Естественно, все это обилие народу было Нине неприятно. Но самое неприятное было то, что каждый божий день, когда ни забежишь – днем ли, вечером ли после дежурства, – в дворницкой сидело, пило чай и откровенно любовалось Гришиной мягкой бородой убогое существо не толще вилки – черная юбка до пят, пластмассовый гребень в тусклых волосах, – некто Лизавета. Конечно, никакого романа у Гришуни с этой унылой тлей быть не могло. Посмотреть только, как она, выпростав из рукава красную костлявую руку, неуверенно тянулась за каменным, сто лет провалявшимся пряником – будто ждала, что ее сейчас стукнут, а пряник отберут. И щек у нее было меньше, чем требуется человеку, и челюстей больше, и нос хрящеватый, и вообще было в ней что-то от рыбы – черной, тусклой глубоководной рыбы, ползающей по дну в непроглядном мраке и не смеющей подняться выше, в светлые солнечные слои, где резвятся лазурные и алые породы жителей отмелей.

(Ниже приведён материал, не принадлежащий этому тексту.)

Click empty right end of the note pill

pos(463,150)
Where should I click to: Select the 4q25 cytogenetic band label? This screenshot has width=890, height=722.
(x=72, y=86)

Нет, какой уж тут роман. Но Гришуня, блаженненький, смотрел на этот человеческий остов с удовольствием, читал ей стихи, подвывая и приседая на рифмах, и после, сам расчувствовавшись от собственного творчества, сильно, со слезой мигал и отворачивался, поглядывая на потолок, чтобы слезы втекли обратно, а Лизавета трясла головой, изображая потрясение всего организма, сморкалась и имитировала детские прерывистые вздохи, будто тоже после обильных рыданий.

Нет, это Нине было крайне неприятно. От Лизаветы нужно было избавляться. А Гришуне нравилось это наглое поклонение; да ему, неразборчивому, все нравилось на этом свете: и утреннее махание лопатой по рыхлому снежку, и житье в зале с камином, заваленным трухой, и то, что первый этаж и дверь отворена – заходи любой, – и толчея, и шастанье туда-сюда, и лужа от натекшего снега в сенях, и все эти девочки и мальчики, актеры и старики, и бесхозная Агния, добрейшее якобы существо, и неизвестно зачем приходящий тунгус, и все эти юродивые, признанные и непризнанные, гении и отверженные, и обглоданная Лизавета, и – для круглого счета – заодно и Нина.